Todo es tétrico, también es cierto, en los días en los que casi cualquier referencia es “encontrable” en el ciberespacio, en Teuchitlán o en Saltillo o en San Fernando o en Nochistlán o Avernostlán la existencia se desvaría sin dejar rastro, estela o surco. Ni siquiera la implacable, rigurosa y categórica muerte -convertida en paria- rubrica el número, la estadística de su exuberante e indigesto reino; cada tanda más sádica y despiadada. Hipérbole mortuoria: a los desaparecidos los fugan, los esconden, los ocultan. Al mismo tiempo les huyen, les exhortan, les largan de los inventarios, de los registros en los que los vivos o los quietos esperan la resurrección de los tiempos.

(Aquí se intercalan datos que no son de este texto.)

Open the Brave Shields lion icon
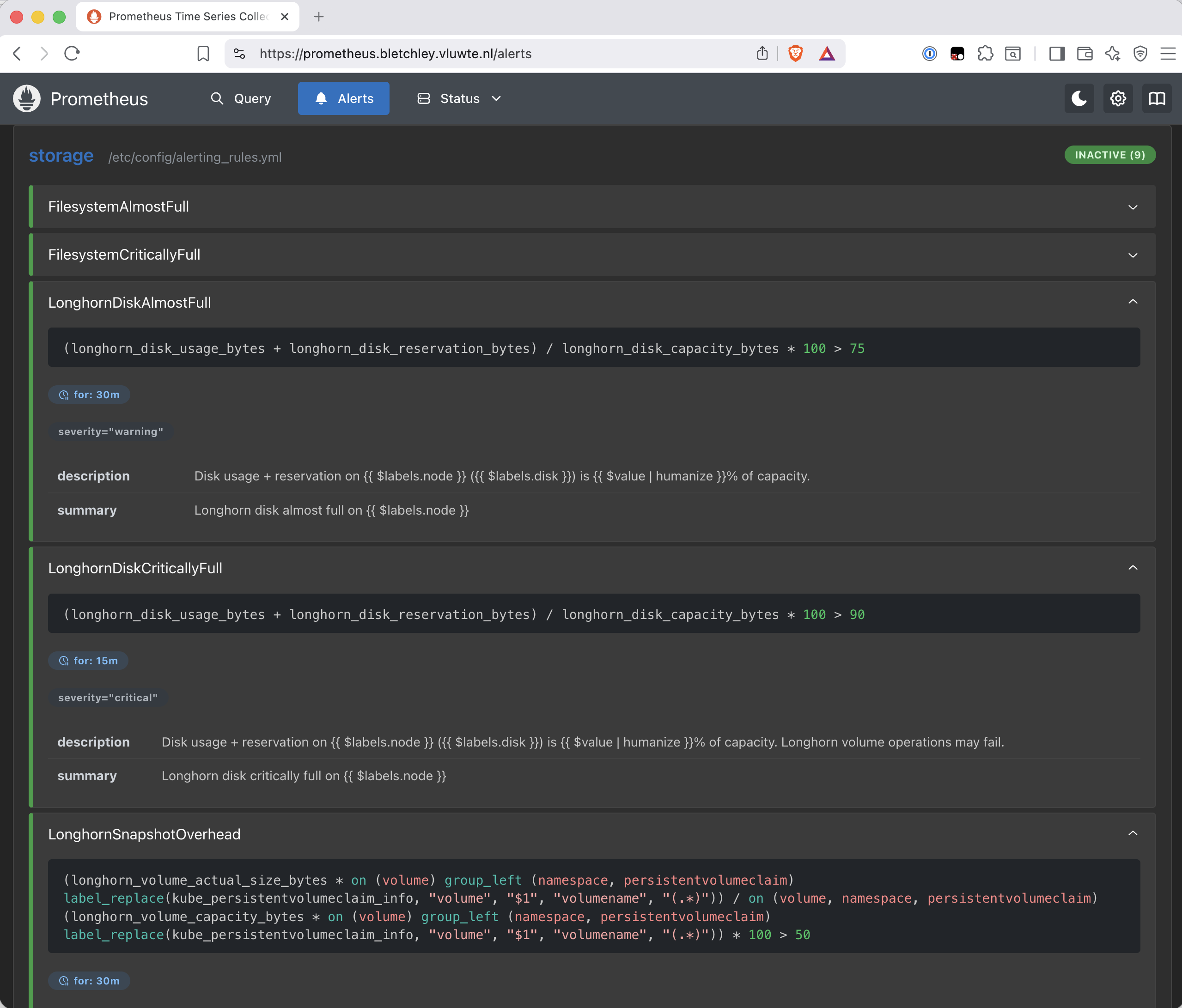The width and height of the screenshot is (1182, 1008). [795, 54]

En la sabana del campo santo, las modalidades necrológicas obedecen a la moda, a la puesta en escena del discurso de los interventores del “aquí nunca pasa nada”, cuando en realidad sucede todo: dejad que los muertos entierren a sus muertos. Pero aquí una observación, una perversión, una extravagancia: un muerto, aún muerto, es un cuerpo, una masa que ocupa un espacio y un tiempo, aunque sea tiempo muerto. El desaparecido es cautivo y encanto para el catastro de la conjetura impune, el cero absoluto: lo que no es, necesariamente tiene que no ser, ni haber sido. Tampoco es este zapato, esta chamarra, esta fotografía, este video. La prueba irrefutable es tácita y sobreentendida: no calza el zapato, ni se tapa la chamarra, ni aparece en el video, o en la fotografía. Truculenta ironía: desaparecer es una forma de evadir. En la oscuridad de los significados mueren y se matan las metáforas: evadir es, a su vez, desaparecer a los desaparecidos.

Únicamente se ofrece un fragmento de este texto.